==== Exercise inputs
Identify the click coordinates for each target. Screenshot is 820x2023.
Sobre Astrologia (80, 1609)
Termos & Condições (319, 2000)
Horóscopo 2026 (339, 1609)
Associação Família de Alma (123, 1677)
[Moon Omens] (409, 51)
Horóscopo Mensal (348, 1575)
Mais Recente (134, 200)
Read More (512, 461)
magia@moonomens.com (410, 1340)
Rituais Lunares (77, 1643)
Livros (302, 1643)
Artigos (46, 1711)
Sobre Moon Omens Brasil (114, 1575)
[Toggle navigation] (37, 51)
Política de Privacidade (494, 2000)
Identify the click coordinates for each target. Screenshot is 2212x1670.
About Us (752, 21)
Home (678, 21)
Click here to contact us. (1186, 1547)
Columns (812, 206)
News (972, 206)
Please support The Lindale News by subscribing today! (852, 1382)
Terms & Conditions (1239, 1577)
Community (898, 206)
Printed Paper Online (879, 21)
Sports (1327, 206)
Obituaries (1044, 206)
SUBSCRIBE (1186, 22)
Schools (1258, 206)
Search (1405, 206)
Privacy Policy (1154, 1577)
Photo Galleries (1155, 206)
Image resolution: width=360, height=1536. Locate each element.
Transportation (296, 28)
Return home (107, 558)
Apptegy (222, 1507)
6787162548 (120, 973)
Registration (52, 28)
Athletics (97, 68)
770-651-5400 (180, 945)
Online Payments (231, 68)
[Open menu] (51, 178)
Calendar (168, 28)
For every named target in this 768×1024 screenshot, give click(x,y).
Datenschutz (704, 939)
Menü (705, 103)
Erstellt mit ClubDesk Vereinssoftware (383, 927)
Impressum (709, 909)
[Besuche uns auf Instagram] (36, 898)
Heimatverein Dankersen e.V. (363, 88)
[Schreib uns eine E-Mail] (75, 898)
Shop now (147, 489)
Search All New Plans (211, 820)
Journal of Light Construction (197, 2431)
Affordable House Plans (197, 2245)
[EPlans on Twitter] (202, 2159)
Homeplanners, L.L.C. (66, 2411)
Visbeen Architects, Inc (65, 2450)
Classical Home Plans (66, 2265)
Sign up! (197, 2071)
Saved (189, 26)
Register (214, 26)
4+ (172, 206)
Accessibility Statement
========
● **Action item**:
Reproduce only the lines above, starting at the line with "[Toggle navigation] (37, 51)" and ending at the line with "770-651-5400 (180, 945)", exactly as written.

● **Result of the task**:
[Toggle navigation] (37, 51)
Política de Privacidade (494, 2000)
Identify the click coordinates for each target. Screenshot is 2212x1670.
About Us (752, 21)
Home (678, 21)
Click here to contact us. (1186, 1547)
Columns (812, 206)
News (972, 206)
Please support The Lindale News by subscribing today! (852, 1382)
Terms & Conditions (1239, 1577)
Community (898, 206)
Printed Paper Online (879, 21)
Sports (1327, 206)
Obituaries (1044, 206)
SUBSCRIBE (1186, 22)
Schools (1258, 206)
Search (1405, 206)
Privacy Policy (1154, 1577)
Photo Galleries (1155, 206)
Image resolution: width=360, height=1536. Locate each element.
Transportation (296, 28)
Return home (107, 558)
Apptegy (222, 1507)
6787162548 (120, 973)
Registration (52, 28)
Athletics (97, 68)
770-651-5400 (180, 945)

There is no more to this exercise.